My two favourite jazz clarinettists are Benny Goodman and Pee Wee Russell. They're as different as night and day. While it's fashionable now (especially amongst critics) to dismiss Goodman as a populist who made a fortune by dumbing-down jazz for the masses, I don't think there was a jazz musician back then who didn't marvel at (and envy) his blazing technique, ivory tone, hard-driving swing, and ability to invent melodic lines of high drama. Pee Wee Russell, on the other hand, had a limited technique, a smearing, screechy, piping tone (someone said it sounded like he was playing a drain pipe), and a jagged, elliptical melodic sense; but, he was seen then (and increasingly now) as the true artist of the clarinet. He really produced some achingly beautiful music, and played with a nakedness that made it sound more like poetry than jazz. (He struggled with demons his whole life, and lived mostly on a diet of whiskey and cans of tomato soup.) I play the clarinet, and probably have as much technique as Pee Wee did, but I can’t make the kind of music he did, not even close. And I don’t have the technique that Goodman had, not even close, so all I can do is produce pale (and much slower) versions of his great solos.

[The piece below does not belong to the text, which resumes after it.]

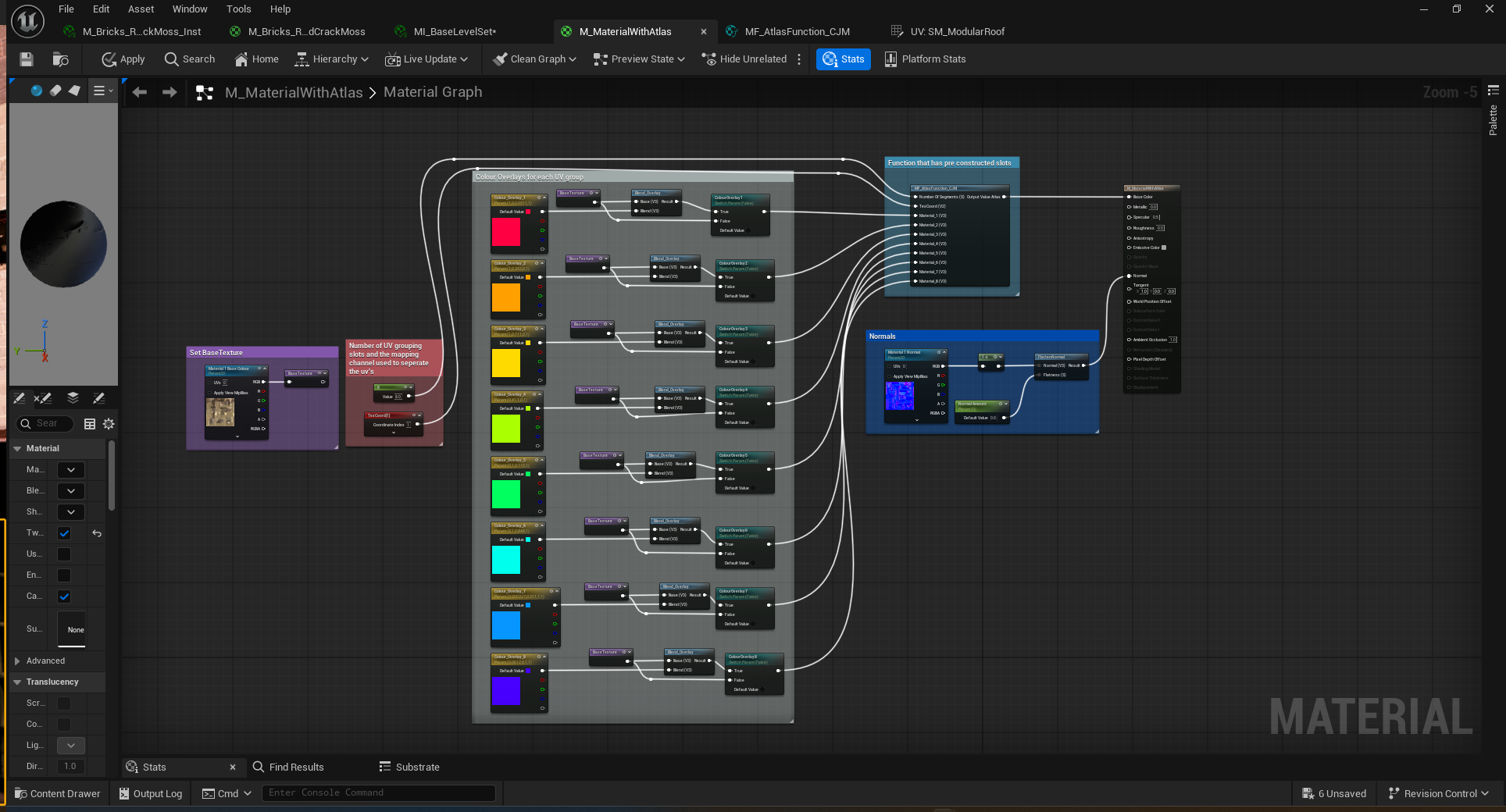
Task: Go Home in the material graph
Action: coord(256,59)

So: is there any parallel here to gca? How important is technique? Can one compensate for a lack of technique with poetic vision? In the old days or now, who was/is the Benny Goodman of architects, and who the Pee Wee Russell, i.e. who the craftsman and who the artist? Does critical taste move in cycles, i.e. are we in the days of the technician or the artist?
Peter
By the way, it’s Benjamin David Goodman and Charles Ellsworth Russell, from Chicago and Maplewood (later St. Louis) Missouri, respectively.